The maternal spirit comes in many forms. It's in godmothers and godfathers. It's in anyone who lovingly takes care of children for a living or as a favor. It shows whenever there's care for another person. It shows in our care for our pets, too. You don't have to actually be a mother to experience all that love going around.
My children don't owe me anything. I don't need to be thanked for bringing them into the world.
The biggest reward of motherhood is the relationships. And that can come in so many ways other than motherhood! No matter how it comes, it's still something we have to choose every day. I could co-habitate with my children, feed and clothe them, AND go to all their soccer games and still not really be in a relationship with them. You can be a loving aunt on the other side of the country and REALLY have a relationship if you're take the time for it. Surprise! Intention is the key. There are so many ways to have deep, intentional relationships with children or others in our lives, but it all requires work.
Happy Mother's Day to my mom. Thank you for all the beautiful picnics our family went on, and your love of surprises. Thank you for being there when my children were born and being a fantastic grandparent. Thank you for your great style, your appreciation of beauty, and bringing the party with you wherever you go. I love you.
Happy Mother's Day to these cookies. How's that for a transition? I really wouldn't mind being a direct descendent of these chewy, spicy, morsels. That wouldn't be a bad lineage. And, fittingly, these are my Mom's chocolate chip cookies with some variations.
Salted Chocolate Cookies with Ginger and Coconut
This dough needs to be refrigerated, so plan ahead a bit. No mixer needed here. As with most cookies, watch them very carefully in the oven and take them out before they look done.
2 cups old fashioned oats
1-3/4 cups flour
1 teaspoon kosher salt
1 teaspoon baking soda
1 cup brown sugar
1/2 cup white sugar
1 egg plus one egg yolk
1 cup (2 sticks) melted unsalted butter, cooled
1 cup unsweetened coconut chips (large flakes)
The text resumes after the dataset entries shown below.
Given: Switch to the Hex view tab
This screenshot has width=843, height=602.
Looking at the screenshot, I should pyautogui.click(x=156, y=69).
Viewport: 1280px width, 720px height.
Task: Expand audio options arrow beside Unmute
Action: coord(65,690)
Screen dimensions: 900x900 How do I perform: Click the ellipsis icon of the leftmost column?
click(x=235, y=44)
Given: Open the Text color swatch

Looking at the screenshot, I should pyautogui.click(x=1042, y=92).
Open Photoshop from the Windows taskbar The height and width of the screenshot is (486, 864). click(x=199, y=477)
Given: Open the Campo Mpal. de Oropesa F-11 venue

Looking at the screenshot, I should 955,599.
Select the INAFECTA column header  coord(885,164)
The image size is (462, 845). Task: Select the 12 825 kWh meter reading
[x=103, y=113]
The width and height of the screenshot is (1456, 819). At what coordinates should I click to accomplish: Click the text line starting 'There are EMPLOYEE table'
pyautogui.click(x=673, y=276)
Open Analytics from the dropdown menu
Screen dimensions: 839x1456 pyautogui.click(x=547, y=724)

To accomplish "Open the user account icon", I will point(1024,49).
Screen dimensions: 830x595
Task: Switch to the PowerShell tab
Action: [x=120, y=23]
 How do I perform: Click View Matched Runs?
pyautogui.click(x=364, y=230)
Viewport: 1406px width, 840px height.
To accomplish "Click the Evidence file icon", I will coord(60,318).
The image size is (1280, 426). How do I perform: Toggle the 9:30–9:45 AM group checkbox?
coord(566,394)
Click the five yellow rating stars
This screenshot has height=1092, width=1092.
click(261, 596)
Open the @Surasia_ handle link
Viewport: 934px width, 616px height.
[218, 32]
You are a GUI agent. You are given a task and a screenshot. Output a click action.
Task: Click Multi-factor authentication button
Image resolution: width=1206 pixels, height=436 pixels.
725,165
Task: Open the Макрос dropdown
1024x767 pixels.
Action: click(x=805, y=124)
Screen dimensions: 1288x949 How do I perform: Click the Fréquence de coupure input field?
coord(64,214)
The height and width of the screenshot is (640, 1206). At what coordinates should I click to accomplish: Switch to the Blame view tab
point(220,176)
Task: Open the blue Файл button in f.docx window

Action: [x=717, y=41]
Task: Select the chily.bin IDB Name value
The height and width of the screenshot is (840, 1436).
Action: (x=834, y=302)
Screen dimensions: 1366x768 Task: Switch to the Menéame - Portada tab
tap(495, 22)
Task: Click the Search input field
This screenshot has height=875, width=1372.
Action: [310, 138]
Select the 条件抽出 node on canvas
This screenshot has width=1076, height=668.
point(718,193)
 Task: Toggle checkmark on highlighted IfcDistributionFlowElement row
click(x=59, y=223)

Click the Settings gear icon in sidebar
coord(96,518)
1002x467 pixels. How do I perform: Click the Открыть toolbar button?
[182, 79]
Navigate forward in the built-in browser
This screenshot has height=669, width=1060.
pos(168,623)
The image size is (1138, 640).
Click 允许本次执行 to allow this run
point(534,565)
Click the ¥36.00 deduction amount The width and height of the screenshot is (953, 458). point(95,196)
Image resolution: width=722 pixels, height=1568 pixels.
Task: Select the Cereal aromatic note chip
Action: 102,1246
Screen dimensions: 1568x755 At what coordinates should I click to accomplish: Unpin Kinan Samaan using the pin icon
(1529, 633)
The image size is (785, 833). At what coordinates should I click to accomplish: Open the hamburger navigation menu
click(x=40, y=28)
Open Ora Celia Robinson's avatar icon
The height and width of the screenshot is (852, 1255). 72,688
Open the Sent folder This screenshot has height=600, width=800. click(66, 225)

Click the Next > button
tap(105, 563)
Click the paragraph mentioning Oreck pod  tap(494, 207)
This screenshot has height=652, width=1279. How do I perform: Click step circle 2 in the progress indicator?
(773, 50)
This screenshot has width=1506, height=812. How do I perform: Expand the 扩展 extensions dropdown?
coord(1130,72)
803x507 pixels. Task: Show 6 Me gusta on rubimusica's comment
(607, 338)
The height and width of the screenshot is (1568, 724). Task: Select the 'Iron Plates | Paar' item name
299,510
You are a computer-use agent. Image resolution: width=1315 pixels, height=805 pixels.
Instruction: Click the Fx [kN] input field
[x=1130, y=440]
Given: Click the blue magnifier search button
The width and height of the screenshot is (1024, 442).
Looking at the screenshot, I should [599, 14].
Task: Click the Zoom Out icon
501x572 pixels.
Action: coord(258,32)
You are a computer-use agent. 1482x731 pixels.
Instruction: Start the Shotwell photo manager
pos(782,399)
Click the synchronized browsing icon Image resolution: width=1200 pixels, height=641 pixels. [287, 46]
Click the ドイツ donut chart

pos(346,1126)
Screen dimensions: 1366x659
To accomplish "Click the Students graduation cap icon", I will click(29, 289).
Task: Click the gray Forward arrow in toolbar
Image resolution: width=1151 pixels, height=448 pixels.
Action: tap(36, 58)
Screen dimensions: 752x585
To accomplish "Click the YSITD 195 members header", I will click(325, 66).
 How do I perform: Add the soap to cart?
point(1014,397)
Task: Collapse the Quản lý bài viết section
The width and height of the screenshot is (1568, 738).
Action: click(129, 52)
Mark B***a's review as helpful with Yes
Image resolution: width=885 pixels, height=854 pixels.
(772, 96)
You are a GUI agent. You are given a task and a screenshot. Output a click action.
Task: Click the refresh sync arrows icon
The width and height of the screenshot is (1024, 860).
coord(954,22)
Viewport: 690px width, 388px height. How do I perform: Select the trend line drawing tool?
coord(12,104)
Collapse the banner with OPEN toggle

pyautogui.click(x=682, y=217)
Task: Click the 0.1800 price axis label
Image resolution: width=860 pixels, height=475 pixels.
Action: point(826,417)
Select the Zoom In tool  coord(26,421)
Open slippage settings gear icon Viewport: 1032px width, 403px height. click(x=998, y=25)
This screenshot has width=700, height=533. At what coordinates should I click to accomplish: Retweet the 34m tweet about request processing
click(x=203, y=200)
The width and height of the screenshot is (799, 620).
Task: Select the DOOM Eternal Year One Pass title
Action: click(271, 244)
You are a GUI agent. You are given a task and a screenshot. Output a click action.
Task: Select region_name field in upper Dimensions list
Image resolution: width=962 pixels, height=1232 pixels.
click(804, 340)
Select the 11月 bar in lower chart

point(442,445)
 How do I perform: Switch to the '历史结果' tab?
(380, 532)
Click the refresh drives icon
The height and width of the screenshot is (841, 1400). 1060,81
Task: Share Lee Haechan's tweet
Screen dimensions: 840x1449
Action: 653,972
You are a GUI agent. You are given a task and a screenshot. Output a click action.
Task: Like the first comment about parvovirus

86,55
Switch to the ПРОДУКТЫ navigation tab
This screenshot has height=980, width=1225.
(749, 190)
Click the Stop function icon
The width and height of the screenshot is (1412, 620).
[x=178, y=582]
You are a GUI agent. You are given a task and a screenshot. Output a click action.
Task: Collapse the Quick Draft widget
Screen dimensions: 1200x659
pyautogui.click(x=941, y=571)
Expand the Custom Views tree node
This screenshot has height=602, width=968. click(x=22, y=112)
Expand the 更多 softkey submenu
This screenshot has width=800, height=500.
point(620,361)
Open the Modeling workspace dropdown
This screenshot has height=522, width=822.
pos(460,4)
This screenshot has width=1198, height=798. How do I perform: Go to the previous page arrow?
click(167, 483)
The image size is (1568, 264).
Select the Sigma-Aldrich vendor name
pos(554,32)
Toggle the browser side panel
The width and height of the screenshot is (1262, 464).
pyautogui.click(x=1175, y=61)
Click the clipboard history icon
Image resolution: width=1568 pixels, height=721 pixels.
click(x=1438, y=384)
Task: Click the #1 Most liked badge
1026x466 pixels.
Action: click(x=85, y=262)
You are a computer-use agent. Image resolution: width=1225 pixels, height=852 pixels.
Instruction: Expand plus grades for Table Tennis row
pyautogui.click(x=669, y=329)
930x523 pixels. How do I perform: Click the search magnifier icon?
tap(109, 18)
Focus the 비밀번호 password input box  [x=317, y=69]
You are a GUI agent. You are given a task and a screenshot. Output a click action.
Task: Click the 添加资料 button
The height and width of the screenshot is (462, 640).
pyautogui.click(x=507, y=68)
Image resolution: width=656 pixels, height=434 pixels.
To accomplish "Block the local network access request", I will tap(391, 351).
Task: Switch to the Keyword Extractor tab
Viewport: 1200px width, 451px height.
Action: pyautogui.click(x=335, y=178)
1/2 package (or more) dark chocolate chips
1/3 cup chopped candied ginger
Some flaked salt for tops
1. Combine oats, flour, salt, soda, and sugars in medium mixing bowl. Add egg, egg yolk, and cooled melted butter and stir until almost combined.
2. Add coconut, chocolate chips, and ginger, and stir until just mixed. Refrigerate dough for an hour.
3. Heat oven to 350 degrees F.
4. Form dough into balls (about 2 tablespoons per ball) and set onto a parchment-lined cookie sheet. Press a bit of flaked salt into the tops of each cookie.
5. Bake for 9-11 minutes, or until they're just baked. Remove from oven and cool.